[Records for locating displayed items]
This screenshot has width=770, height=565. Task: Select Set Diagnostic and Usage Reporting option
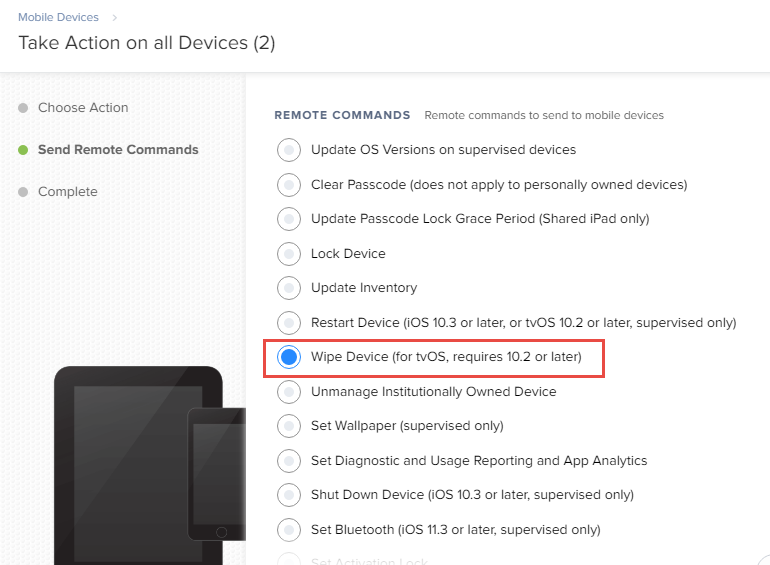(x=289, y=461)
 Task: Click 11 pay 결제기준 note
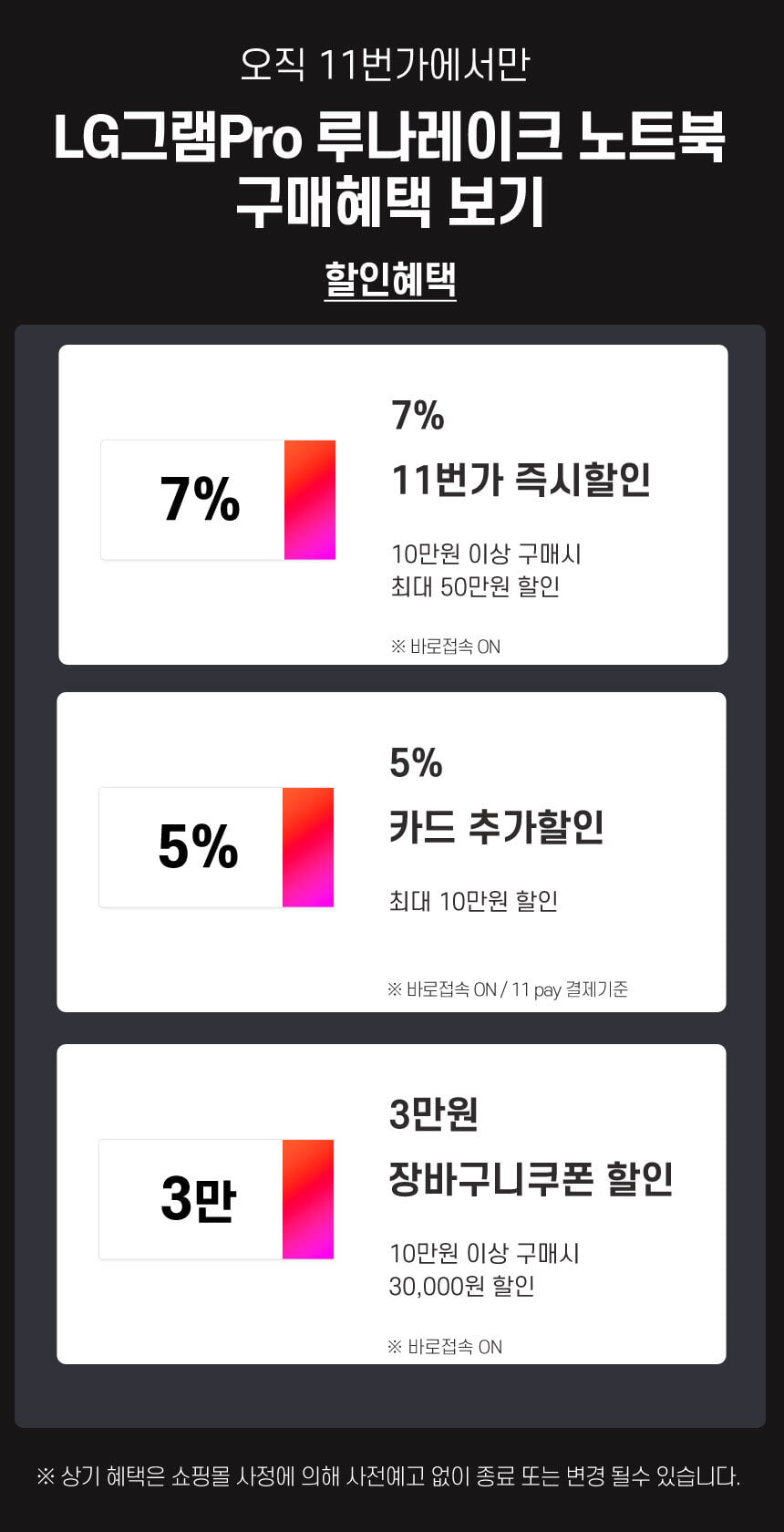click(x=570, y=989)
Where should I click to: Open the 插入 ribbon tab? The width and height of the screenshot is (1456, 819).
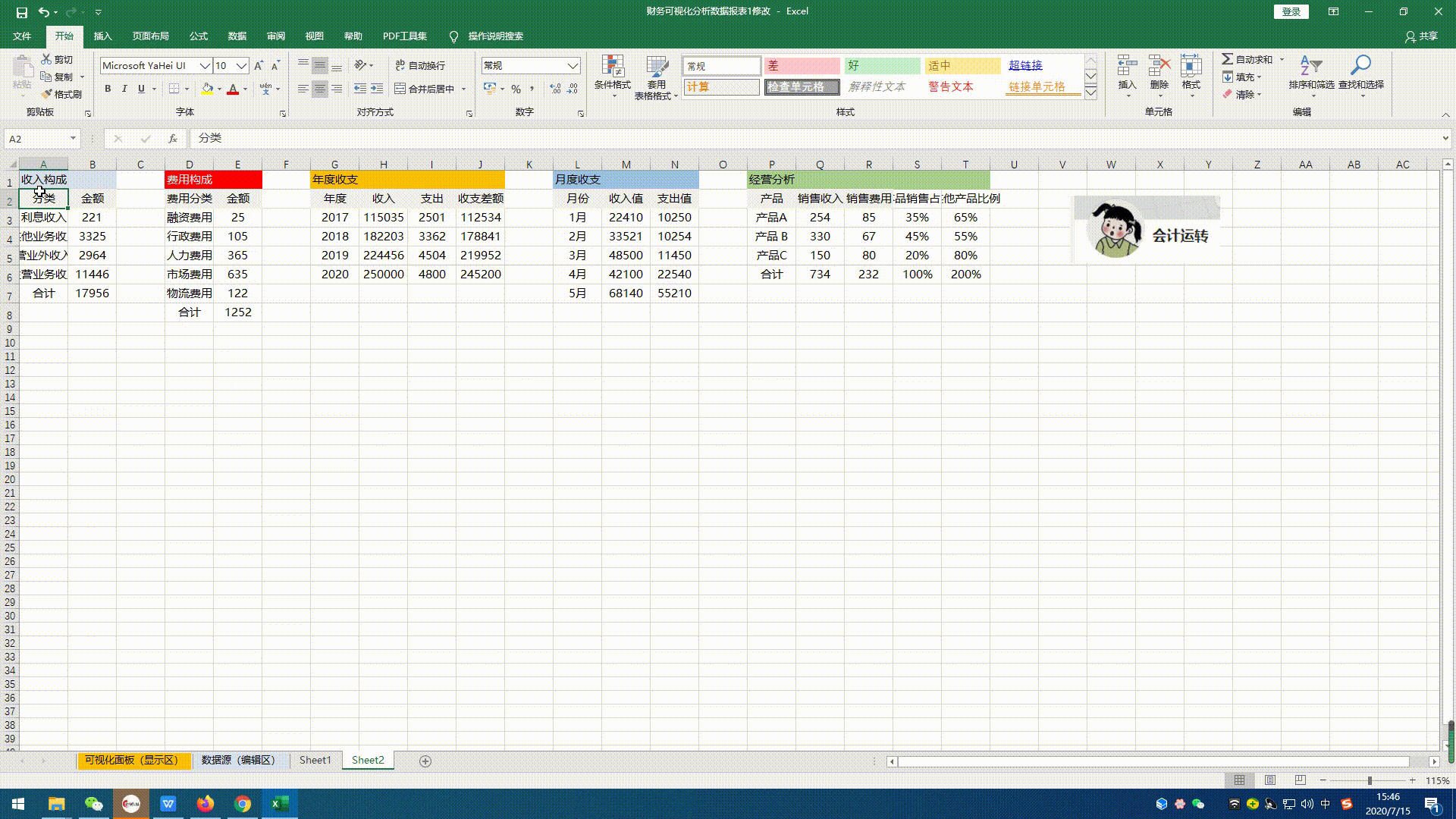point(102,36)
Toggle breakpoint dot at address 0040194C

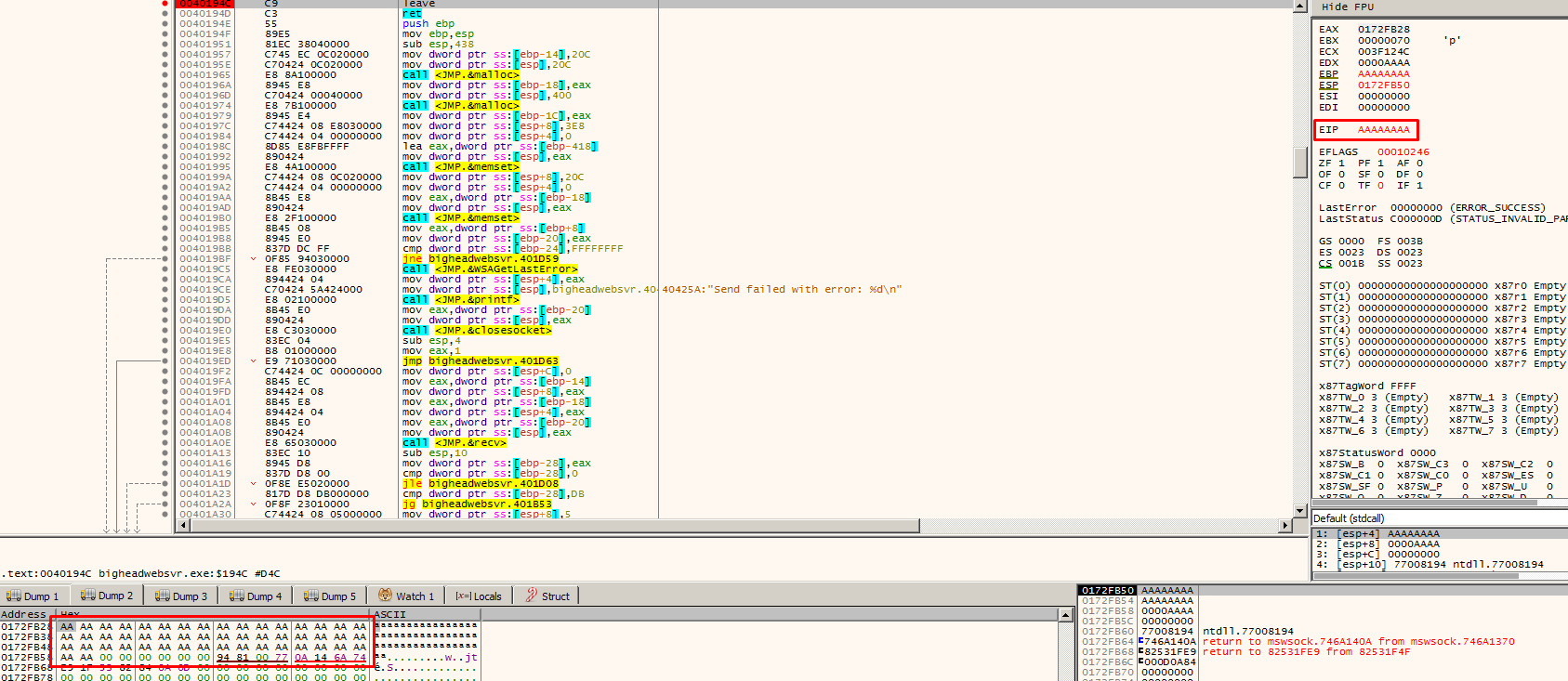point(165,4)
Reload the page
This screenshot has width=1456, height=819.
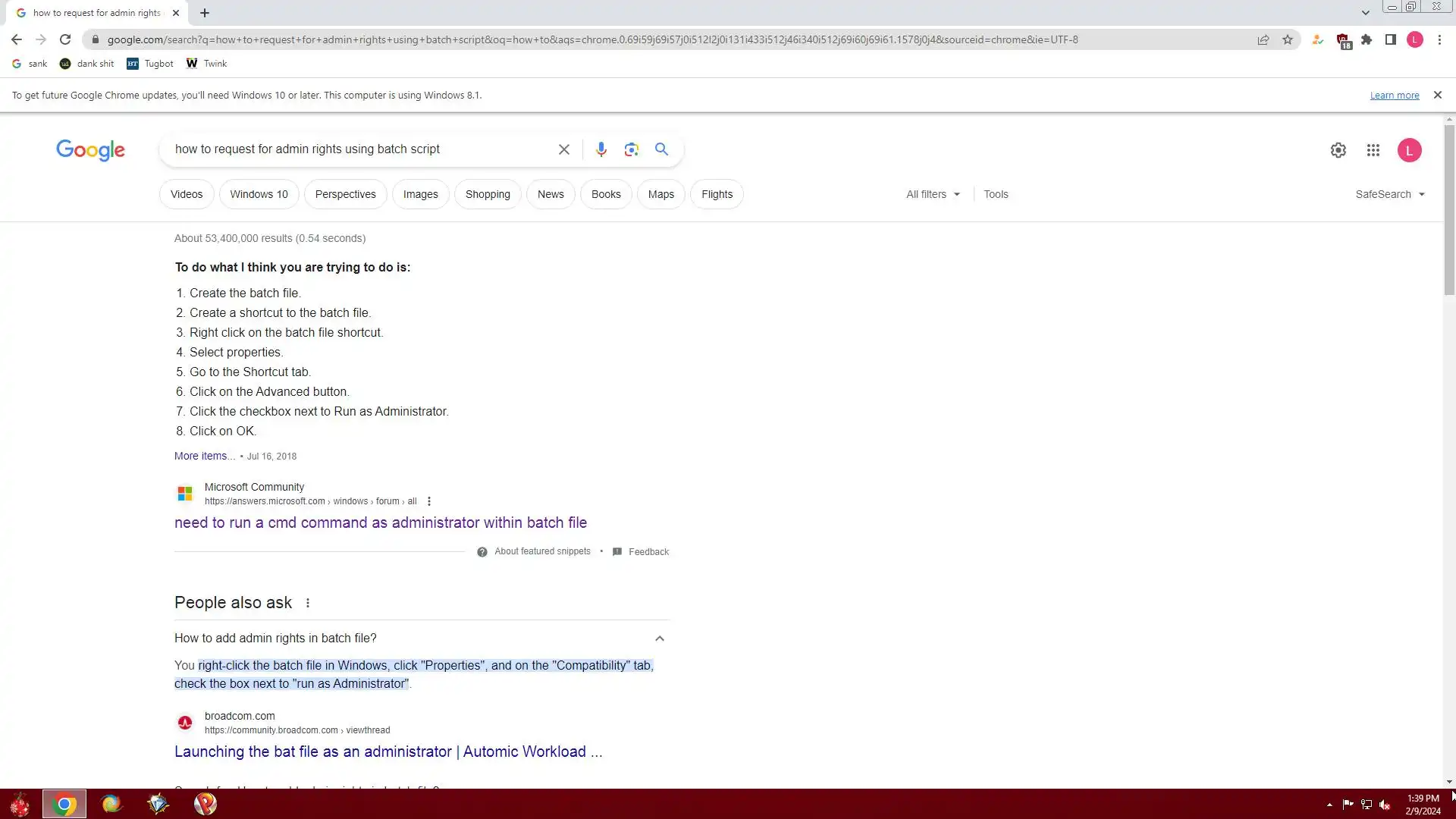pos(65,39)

_What is expected:_ Please write out all the items again, changing "screenshot" to "screen capture" wherever it occurs and keeping everything else the same. Leave the pictures out.

_The result:_
This screen capture has width=770, height=565. Task: Select Set Diagnostic and Usage Reporting option
(x=289, y=461)
 Task: Click 11 pay 결제기준 note
click(x=570, y=989)
Where should I click to: Open the 插入 ribbon tab? The width and height of the screen capture is (1456, 819).
point(102,36)
Toggle breakpoint dot at address 0040194C

point(165,4)
Reload the page
This screen capture has width=1456, height=819.
pos(65,39)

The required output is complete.